The leader is capable. The employee is talented. The work needs to get done.
So leaders assign responsibilities based on what they can see:
- who’s reliable
- who’s available
- who’s done it before
- who “should” be able to handle it
And in the short term, it works. Until it doesn’t.
The Visibility Problem No One Talks About
Leaders don’t misassign work because they don’t care. They do it because most of what drives performance is invisible.
You can see:
- output
- behavior
- responsiveness
- effort
You can’t easily see:
- how someone processes information
- how they make decisions under pressure
- what kind of work drains vs energizes them
- how much ambiguity they tolerate
- where they naturally create leverage
So leaders fill the gap with assumptions. And assumptions are expensive.
Why “Capability” Is a Misleading Signal
One of the most common traps leaders fall into is this:
“They can do it.”
Capability is not the same as fit.
A capable person can complete misaligned work, but they’ll do it with more friction, more fatigue, and less long-term sustainability.
Over time, that shows up as:
- disengagement
- slower execution
- inconsistent performance
- leadership dependence
- burnout that feels confusing
Not because the person lacks talent, but because the work contradicts how they’re wired to operate.

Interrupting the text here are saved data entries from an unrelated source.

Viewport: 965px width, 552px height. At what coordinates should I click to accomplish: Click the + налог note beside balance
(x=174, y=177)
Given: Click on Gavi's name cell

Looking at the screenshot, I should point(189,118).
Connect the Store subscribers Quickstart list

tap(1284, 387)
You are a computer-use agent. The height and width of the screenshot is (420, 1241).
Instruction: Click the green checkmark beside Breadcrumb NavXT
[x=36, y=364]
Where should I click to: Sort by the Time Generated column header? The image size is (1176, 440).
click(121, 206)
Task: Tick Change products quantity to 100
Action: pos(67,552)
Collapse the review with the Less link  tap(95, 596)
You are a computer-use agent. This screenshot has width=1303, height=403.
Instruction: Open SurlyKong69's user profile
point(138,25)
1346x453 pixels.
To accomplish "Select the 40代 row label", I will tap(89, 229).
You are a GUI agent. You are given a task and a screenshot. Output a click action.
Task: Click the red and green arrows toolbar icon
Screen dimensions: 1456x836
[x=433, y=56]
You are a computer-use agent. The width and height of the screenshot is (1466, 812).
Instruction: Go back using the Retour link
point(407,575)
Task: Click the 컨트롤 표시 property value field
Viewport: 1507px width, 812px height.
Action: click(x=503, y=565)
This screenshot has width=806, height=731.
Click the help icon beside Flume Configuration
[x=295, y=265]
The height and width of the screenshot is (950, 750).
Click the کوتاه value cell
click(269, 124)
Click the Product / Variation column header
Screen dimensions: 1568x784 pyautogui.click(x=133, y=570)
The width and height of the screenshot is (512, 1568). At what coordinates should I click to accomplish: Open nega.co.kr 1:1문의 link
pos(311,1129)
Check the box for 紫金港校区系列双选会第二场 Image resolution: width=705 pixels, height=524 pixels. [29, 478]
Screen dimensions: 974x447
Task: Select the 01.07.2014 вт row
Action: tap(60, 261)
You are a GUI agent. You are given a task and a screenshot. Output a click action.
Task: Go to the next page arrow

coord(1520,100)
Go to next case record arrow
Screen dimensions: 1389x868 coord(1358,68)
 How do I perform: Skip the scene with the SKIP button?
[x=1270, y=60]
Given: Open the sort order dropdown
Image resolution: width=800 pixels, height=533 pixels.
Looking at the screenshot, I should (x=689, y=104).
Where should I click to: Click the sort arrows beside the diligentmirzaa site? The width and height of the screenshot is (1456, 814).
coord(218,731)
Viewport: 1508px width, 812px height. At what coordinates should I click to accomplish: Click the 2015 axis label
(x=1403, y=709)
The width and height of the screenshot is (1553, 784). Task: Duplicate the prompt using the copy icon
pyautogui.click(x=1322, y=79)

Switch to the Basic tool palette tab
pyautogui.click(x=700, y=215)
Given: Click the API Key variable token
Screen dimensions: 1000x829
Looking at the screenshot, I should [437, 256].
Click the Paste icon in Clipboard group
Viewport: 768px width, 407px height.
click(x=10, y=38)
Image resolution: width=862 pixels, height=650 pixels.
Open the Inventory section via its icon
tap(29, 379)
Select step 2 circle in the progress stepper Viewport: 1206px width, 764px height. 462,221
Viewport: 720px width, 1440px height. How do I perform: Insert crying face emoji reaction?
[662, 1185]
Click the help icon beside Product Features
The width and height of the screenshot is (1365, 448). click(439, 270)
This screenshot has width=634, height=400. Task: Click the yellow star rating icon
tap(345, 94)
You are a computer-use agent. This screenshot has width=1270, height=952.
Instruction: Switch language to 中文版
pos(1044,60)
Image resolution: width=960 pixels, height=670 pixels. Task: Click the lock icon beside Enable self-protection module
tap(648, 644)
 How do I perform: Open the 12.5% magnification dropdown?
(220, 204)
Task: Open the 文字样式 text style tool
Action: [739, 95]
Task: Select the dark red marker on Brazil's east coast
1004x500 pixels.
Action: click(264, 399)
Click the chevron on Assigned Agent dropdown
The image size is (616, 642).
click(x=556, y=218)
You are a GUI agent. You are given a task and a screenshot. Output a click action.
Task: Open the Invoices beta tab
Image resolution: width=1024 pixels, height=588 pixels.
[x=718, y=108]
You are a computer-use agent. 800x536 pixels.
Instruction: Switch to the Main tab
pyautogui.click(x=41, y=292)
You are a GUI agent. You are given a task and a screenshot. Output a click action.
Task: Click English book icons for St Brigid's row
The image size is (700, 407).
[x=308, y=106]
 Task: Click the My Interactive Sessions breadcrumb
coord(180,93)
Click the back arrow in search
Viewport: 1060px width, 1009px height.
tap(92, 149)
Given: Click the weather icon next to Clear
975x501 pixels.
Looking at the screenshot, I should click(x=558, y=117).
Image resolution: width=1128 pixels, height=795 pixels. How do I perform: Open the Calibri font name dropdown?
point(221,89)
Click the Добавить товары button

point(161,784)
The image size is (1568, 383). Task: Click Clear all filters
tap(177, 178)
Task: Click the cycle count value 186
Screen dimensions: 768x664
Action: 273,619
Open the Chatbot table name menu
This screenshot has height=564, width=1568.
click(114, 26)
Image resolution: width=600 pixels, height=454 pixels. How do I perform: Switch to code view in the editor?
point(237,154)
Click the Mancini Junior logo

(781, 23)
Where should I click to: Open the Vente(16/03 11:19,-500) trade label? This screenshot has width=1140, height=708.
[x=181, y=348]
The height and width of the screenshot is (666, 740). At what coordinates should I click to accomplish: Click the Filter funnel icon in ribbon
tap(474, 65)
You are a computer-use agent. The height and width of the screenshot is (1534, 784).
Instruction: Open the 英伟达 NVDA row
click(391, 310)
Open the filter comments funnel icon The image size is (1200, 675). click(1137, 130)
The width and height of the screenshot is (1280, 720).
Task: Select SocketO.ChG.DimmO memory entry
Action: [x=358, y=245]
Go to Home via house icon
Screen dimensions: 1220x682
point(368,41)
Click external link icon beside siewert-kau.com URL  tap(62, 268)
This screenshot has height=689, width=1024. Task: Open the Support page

Good Intentions Create Bad Patterns
Smart leaders often overload their best people.
Not maliciously. Not carelessly.
But because those people:
- don’t complain
- move fast
- clean up problems
- keep things from breaking
Eventually, those people become the workaround, and the organization quietly builds itself around their misalignment.
That’s not leadership failure.
That’s a system without visibility.
What Changes When Leaders Can See Wiring
When leaders understand Talent Wiring, assignment decisions change.
They stop asking:
“Who can handle this?”
And start asking:
“Who is naturally built for this kind of work?”
That shift leads to:
- smarter work distribution
- better use of strengths
- reduced burnout risk
- fewer bottlenecks
- more consistent performance
The same people. The same workload. A very different outcome.
The Takeaway
Most misalignment isn’t caused by poor leadership.
It’s caused by blind spots.
When leaders can’t see how people are wired, they rely on surface signals… and those signals lead to predictable mistakes.
Clarity doesn’t just make leaders better. It makes good leaders dangerous in the best way.